I’m embarrassed by the outcome of this election. And I’m angry. And I’m saddened by the prospect of feeling heard. For a moment women felt as if our voices might actually transcend our tiring everyday conversations about abuse and inequality and sexism. The hope glimmered that these concerns could make their way to the White House. That our issues would matter. That someone holding the highest office could authentically understand.

It’s inconceivable to me that we as a country elected somebody like him: somebody who not only scoffs at unwanted sexual advances but commits them, somebody who degrades everyone who is the slightest bit different from him. I don’t need to rehash that lengthy list of offensive behaviors. We all know exactly what’s on it.

You know the ugly lurks around corners.
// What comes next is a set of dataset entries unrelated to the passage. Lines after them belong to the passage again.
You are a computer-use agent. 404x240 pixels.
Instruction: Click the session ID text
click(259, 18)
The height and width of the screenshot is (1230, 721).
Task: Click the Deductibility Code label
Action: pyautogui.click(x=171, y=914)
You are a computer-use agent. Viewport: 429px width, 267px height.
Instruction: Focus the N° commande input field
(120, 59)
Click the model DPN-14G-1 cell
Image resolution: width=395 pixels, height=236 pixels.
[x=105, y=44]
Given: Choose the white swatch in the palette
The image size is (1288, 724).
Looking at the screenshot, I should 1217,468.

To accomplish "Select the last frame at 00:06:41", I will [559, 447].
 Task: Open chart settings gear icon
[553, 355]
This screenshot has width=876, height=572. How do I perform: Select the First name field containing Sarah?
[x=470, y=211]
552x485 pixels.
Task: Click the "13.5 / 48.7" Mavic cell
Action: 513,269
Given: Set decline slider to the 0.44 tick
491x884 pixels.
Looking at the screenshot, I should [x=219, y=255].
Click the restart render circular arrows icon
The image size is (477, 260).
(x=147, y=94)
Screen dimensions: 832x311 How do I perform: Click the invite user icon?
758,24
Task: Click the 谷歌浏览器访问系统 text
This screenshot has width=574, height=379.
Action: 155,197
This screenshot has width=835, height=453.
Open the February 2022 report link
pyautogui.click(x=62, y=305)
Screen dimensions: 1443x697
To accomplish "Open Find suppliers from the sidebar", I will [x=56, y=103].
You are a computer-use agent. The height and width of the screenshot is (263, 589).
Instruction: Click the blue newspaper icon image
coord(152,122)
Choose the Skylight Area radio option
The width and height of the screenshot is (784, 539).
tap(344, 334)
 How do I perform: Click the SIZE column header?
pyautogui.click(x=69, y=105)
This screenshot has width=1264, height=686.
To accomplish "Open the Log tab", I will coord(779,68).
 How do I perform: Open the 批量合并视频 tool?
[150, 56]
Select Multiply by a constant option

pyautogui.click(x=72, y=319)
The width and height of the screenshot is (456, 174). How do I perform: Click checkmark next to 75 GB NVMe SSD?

You know the hatred is always there. It’s an inherent truth that we as women know, we as members and allies of the LGBTQ+ community know, we as people of all races and backgrounds and religions know. It used to be in the shadows, in pockets, simmering, but now we have CNN reporting it to our faces. We have Fox News cheering about it. All over the internet and all across this country on televisions in our living rooms it’s being welcomed into normal dialogue because a man with a loud enough voice towered on stage after stage and told people it’s okay.

What did the Republican Party vote on? Supreme Court nominees? The harsh ebb and flow of this economy? More likely they voted under the false belief that a billionaire real estate tycoon could somehow hear them from way up in his safe, golden penthouse.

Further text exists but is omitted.